Advantages of a Deferred Annuity including Retirement Benefits

Finance

  • Author Simon Cronje
  • Published January 4, 2011
  • Word count 513

Should You Buy a Deferred Annuity?

Deferred annuities offer many advantages to investors:

Tax deferred investments grow without being taxed until withdrawal.  At retirement, you may find yourself in a lower tax bracket.  You will now pay fewer dollars in taxes on all of your earnings, including your annuity investment.

Deferred annuities have no cap on contributions.  While the IRS limits contributions to other types of investments like the IRA, there is no such limit on annuities. You can use earnings from your annuity to fund other investments and still avoid taxes.

Your heirs can receive a death benefit.  If your death occurs before you withdraw funds, your beneficiaries will receive the remaining balance of your annuity without waiting for probate.  Funds will be distributed immediately.  Surviving spouses, as new owners of annuities, can choose to continue saving or receiving payments.  If distribution of income had begun at the time of death, beneficiaries would continue receiving payouts at the same rate as you did.  Beneficiaries inheriting annuities, which have not begun distribution, can choose a lump sum payment.  Taxes will be due and payable on any benefits received.

Immediate Annuities

Immediate annuities are purchased by making one large contribution.  Interest begins accumulating immediately.  Withdrawal can begin within 30 days.  Payment amounts can be fixed or variable, do not change, and are based on your age and the current interest rate at the time of purchase.  Variable immediate annuities have payment amounts that vary according to the performance of the investment vehicle chosen by you.  Although these annuities have incomes that fluctuate with market trends, they are designed to keep pace with inflation to provide an increase in payment amounts over a long period.

Once you invest in an immediate annuity accessing the principal amount is not easy.   Keeping some of your funds in an easily assessable savings account will ensure that you get through any small financial difficulties.

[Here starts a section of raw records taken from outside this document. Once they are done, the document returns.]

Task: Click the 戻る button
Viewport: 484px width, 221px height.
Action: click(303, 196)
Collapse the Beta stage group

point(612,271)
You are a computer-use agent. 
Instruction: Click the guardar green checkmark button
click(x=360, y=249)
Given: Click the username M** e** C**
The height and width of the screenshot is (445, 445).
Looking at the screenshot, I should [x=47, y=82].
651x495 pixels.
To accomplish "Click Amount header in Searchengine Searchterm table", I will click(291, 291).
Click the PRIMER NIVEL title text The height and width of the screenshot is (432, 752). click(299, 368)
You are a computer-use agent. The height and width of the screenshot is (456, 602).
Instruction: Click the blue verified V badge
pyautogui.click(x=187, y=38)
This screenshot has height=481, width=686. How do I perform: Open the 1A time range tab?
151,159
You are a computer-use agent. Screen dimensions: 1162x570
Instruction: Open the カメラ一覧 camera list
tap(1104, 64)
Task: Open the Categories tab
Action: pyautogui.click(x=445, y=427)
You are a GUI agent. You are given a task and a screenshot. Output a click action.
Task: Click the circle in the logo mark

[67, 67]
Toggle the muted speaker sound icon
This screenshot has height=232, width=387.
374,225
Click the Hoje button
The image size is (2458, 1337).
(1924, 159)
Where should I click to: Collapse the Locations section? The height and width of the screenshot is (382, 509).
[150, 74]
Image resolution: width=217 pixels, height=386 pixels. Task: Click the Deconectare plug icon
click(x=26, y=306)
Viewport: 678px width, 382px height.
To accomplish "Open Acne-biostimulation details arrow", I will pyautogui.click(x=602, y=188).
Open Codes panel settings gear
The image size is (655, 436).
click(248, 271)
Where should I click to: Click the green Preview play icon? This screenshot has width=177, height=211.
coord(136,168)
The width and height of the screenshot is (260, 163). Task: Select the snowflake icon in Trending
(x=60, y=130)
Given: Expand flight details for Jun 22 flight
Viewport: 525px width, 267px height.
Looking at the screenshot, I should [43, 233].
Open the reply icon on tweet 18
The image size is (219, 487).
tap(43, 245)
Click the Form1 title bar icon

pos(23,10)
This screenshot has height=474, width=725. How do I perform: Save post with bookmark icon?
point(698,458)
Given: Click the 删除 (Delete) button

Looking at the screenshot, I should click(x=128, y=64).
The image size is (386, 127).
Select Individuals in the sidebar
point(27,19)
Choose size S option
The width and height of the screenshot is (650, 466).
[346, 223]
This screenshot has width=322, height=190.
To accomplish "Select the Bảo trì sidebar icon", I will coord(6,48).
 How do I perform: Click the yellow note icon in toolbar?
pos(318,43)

Choosing an income for life option with no refund guarantee could imperil your principal.  With this option, investors who die before full distribution of their principal forfeit the principal to the insurance company, not their heirs.  Discuss all of your options with your financial advisor before purchasing your annuity.

Beware of Inflation

Before selecting your immediate annuity, consider the consequences of inflation.  Investments that will outpace inflation are crucial.  Variable immediate annuities historically have the best record of beating inflation by allowing you the option to participate in the stock market.  Your annuity can continue to grow even after you begin receiving payments.  There is some risk that your principal and payments can drop along with the stock market.  In the short term, this can cause apprehension.  It is very important to keep your focus on the long-term results of the stock market if you choose a variable annuity.  If you want both stability and the opportunity for growth offered by the stock market, consider dividing your investment between fixed and variable immediate annuities.  Your investments will benefit both from the growth potential of the stock market and the stable income from a fixed immediate annuity.